Work out how many lines of the listing hold the string "Firefox". Answer with that number alone.

SUPPLIED MATERIAL ->
---*---
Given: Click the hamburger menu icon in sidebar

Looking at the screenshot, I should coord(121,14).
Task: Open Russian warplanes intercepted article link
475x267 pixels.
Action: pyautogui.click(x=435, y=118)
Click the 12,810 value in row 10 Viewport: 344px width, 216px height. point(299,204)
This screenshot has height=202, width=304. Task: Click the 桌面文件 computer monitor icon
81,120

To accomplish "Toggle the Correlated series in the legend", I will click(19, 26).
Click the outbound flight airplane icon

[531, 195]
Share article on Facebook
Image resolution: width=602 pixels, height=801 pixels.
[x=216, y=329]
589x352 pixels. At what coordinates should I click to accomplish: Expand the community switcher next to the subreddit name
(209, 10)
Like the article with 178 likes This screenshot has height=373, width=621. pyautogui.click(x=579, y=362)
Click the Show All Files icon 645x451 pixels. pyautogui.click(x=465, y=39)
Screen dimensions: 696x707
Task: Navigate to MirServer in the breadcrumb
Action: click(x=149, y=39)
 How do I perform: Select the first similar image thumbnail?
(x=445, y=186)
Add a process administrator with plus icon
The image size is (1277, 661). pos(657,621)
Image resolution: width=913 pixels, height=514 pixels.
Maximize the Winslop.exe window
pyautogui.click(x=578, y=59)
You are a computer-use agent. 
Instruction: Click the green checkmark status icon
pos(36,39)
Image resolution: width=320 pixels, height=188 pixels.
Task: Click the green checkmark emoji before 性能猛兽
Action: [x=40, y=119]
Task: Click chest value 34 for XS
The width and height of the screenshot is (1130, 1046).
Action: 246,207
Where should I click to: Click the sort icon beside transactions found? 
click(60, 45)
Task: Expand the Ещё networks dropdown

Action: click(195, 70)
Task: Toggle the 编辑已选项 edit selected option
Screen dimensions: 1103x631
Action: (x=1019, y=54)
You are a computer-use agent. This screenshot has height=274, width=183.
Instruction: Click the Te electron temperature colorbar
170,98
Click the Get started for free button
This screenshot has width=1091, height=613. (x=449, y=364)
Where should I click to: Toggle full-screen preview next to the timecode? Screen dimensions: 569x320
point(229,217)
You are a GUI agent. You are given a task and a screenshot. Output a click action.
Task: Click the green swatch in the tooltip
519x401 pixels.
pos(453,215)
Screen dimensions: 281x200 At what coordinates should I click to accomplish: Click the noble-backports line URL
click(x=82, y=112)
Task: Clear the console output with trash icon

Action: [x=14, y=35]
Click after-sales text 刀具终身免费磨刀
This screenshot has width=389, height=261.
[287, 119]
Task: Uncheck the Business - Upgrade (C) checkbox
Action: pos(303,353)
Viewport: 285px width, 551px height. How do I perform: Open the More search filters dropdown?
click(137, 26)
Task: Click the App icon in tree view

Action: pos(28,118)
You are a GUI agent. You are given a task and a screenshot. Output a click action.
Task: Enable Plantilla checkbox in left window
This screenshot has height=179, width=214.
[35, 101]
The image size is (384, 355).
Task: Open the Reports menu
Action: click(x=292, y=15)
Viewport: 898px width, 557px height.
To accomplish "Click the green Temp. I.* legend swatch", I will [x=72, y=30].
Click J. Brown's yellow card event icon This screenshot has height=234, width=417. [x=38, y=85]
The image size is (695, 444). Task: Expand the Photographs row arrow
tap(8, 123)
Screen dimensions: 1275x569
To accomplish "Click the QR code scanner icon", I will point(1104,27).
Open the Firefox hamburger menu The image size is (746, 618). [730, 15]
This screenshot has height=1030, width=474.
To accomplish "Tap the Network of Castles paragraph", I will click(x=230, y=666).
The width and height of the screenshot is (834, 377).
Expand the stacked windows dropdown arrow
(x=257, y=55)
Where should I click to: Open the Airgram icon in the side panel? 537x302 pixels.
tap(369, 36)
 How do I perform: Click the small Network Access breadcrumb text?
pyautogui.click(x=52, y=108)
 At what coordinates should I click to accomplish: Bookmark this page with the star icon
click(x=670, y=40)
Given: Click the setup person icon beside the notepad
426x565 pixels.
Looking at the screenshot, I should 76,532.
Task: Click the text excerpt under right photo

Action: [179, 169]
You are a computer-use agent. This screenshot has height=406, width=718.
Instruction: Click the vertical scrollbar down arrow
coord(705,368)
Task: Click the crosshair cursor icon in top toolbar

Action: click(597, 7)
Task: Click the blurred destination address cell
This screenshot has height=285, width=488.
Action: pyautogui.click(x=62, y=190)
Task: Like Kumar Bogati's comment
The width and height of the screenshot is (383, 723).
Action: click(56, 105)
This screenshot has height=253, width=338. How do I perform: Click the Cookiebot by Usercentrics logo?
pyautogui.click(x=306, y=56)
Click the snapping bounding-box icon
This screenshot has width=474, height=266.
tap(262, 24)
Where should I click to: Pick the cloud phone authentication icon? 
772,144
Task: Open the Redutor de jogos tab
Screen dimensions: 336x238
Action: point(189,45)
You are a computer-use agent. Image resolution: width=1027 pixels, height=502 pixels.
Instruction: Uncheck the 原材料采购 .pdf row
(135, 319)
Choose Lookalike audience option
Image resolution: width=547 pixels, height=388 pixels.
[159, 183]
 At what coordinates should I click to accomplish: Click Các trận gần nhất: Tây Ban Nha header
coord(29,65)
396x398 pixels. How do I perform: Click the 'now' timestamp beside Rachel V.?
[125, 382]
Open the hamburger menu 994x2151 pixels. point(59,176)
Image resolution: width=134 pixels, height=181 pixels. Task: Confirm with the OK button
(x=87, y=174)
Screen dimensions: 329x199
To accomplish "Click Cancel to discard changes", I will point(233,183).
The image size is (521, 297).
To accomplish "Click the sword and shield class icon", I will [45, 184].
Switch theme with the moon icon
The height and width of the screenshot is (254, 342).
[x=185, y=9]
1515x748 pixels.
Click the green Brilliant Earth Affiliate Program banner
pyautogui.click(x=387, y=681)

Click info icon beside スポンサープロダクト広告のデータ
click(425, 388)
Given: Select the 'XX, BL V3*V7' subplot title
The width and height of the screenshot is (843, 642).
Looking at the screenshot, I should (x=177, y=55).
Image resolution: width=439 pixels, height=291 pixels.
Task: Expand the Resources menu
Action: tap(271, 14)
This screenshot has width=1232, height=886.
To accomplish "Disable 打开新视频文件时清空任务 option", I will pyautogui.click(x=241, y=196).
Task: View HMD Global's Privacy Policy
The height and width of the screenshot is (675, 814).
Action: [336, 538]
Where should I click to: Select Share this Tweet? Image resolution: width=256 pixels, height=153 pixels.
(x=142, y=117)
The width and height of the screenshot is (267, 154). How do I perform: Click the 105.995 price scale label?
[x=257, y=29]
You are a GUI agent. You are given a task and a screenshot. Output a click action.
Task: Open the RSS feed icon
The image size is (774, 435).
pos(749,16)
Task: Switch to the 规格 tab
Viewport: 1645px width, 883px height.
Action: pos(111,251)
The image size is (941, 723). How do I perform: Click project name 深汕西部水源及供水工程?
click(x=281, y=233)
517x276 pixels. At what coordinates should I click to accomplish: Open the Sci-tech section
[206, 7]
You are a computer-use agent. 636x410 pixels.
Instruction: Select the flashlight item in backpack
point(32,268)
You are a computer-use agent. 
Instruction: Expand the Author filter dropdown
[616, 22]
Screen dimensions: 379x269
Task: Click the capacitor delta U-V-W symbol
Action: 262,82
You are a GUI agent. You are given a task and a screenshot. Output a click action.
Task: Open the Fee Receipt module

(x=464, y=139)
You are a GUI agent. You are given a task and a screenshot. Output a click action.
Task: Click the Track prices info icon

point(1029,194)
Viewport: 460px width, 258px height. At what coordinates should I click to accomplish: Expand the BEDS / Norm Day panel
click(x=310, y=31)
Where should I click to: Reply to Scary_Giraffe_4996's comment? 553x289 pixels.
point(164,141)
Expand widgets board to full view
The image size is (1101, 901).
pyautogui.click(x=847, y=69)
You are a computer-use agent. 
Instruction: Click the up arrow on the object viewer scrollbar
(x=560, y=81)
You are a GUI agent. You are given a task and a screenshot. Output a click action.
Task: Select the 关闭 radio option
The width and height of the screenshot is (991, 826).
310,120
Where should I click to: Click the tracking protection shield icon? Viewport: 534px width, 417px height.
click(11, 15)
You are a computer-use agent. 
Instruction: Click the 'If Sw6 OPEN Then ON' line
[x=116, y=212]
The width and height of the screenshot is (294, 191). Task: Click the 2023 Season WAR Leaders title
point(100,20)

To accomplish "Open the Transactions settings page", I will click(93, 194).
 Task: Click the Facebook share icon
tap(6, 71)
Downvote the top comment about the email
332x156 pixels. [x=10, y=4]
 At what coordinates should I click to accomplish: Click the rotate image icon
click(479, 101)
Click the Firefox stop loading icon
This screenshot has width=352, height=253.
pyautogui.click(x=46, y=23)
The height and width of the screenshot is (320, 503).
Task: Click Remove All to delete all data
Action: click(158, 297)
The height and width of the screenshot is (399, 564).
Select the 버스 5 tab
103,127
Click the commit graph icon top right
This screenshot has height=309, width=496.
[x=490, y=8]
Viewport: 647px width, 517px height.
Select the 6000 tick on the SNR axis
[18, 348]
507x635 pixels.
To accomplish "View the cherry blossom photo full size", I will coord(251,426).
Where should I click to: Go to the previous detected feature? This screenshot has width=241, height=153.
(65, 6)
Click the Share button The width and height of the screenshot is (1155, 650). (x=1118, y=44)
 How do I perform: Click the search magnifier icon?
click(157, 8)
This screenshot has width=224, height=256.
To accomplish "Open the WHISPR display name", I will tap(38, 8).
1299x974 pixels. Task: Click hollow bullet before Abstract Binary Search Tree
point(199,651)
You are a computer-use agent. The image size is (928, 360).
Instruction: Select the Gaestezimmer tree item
---*---
OUTPUT BELOW -> 2